Ainda segundo Kanaan, os dois sargentos estavam uniformizados quando entraram no Brasil. Eles chegaram a pé, por um local não identificado, e desarmados. "Nossa preocupação foi o acolhimento, para eles sentirem que estão sendo acolhidos. O tratamento dado a eles é como para qualquer outro solicitante de refúgio”, disse o general.

Os dois militares solicitaram refúgio ao entrar, e disseram às autoridades brasileiras que decidiram desertar após os confrontos de ontem (23) entre venezuelanos e soldados da guarda nacional na fronteira com o Brasil. Os conflitos em Santa Helena de Uairén, que deixaram três mortos segundo uma médica venezuelana também contribuíram para a decisão.

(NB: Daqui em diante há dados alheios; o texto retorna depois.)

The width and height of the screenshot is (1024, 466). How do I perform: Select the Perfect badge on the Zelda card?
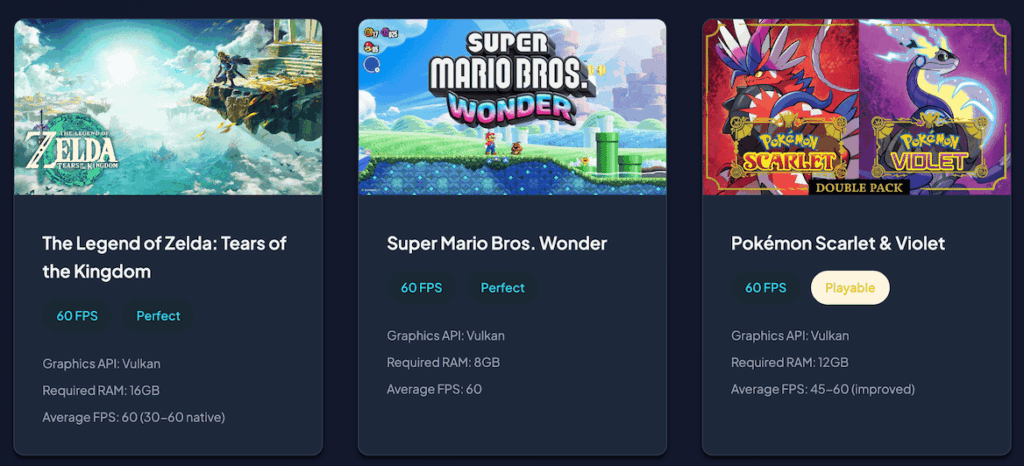pyautogui.click(x=158, y=316)
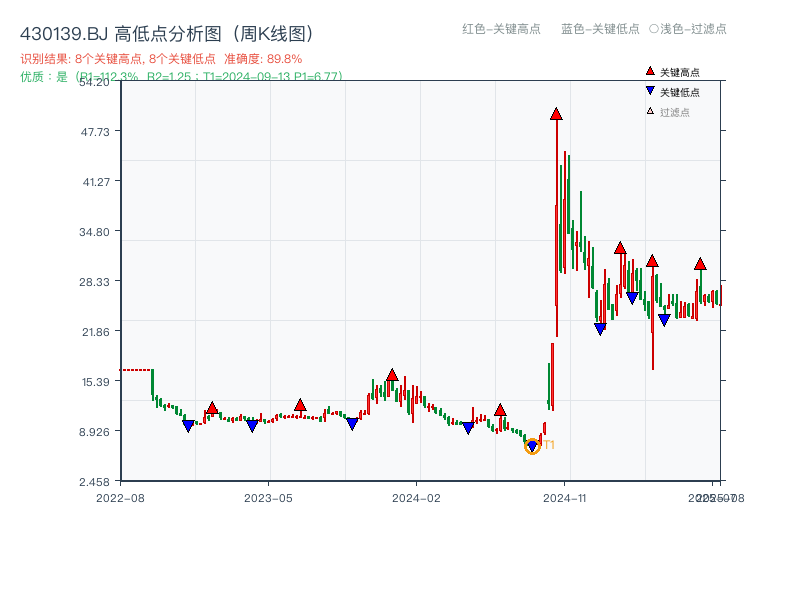
Task: Select the highest red triangle marker near 47.73
Action: 556,114
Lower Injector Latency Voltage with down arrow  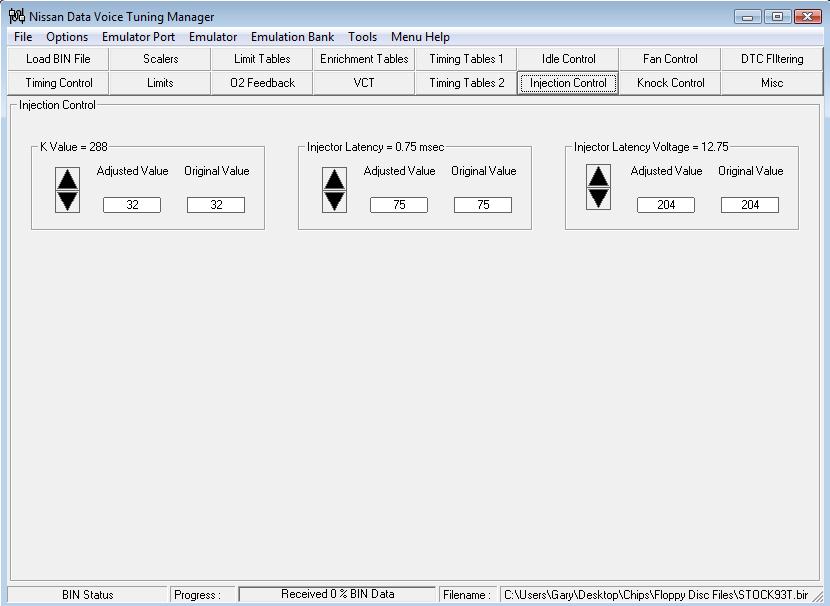[x=598, y=197]
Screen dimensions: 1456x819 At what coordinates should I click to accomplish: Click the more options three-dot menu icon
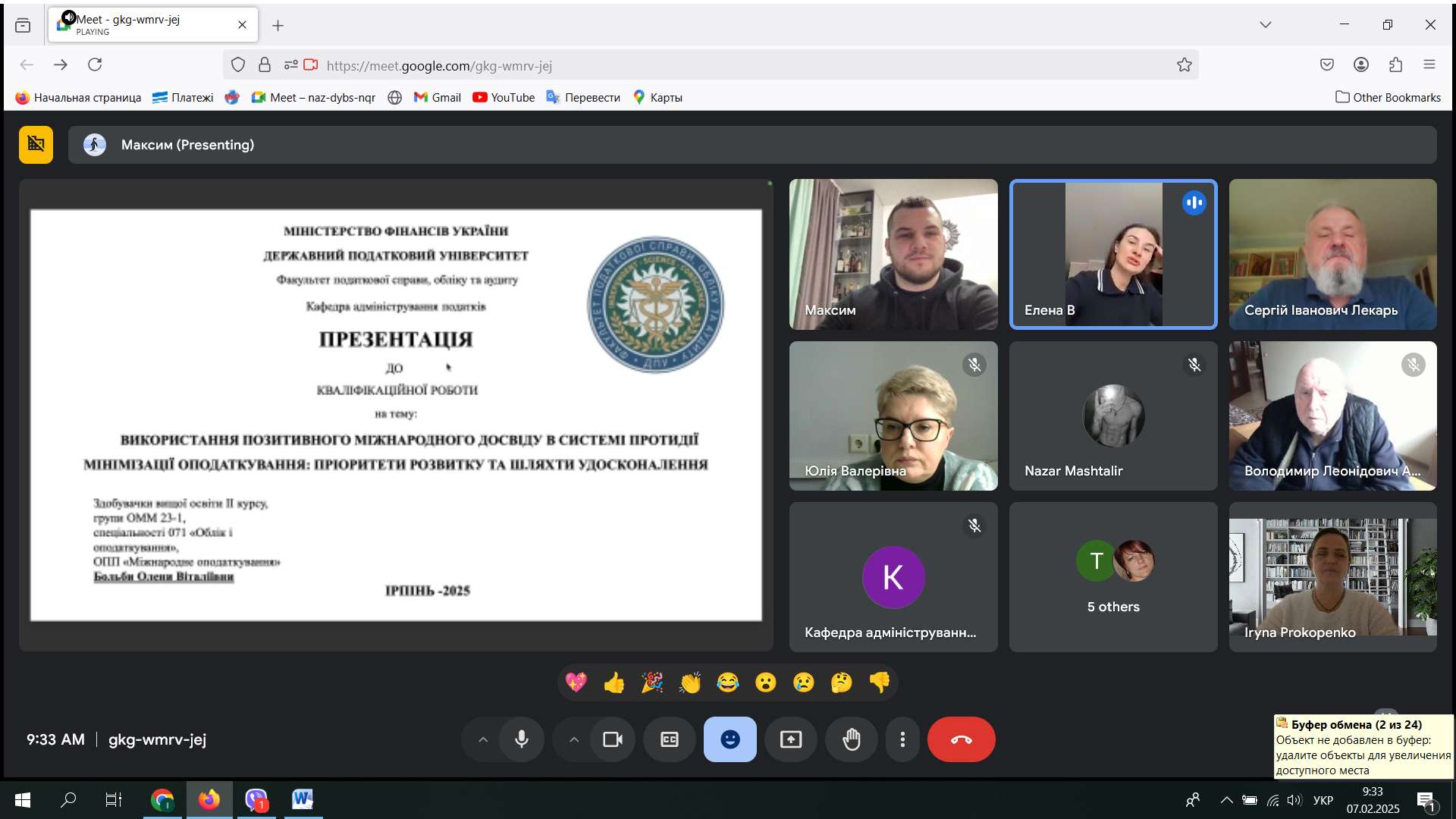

Os desertores afirmaram ainda que outros militares venezuelanos pensam em fugir do país.

O último sábado foi marcado por uma situação muito tensa nas fronteiras da Venezuela com o Brasil e a Colômbia. O regime de Nicolás Maduro bloqueou as entradas do país , impedindo a passagem da ajuda humanitária. Manifestantes tentaram possibilitar a entrada das doações e  entraram em confronto com as Forças Armadas da Venezuela, principalmente após dois caminhões serem incendiados depois de saírem da Colômbia.

O presidente Nicolás Maduro é contrário à entrada de ajuda humanitária na Venezuela. Ele acredita que isso pode abrir as portas para uma intervenção externa — principalmente dos Estados Unidos — na política venezuelana. Maduro usa militares e paramilitares chavistas para impedir essa entrada.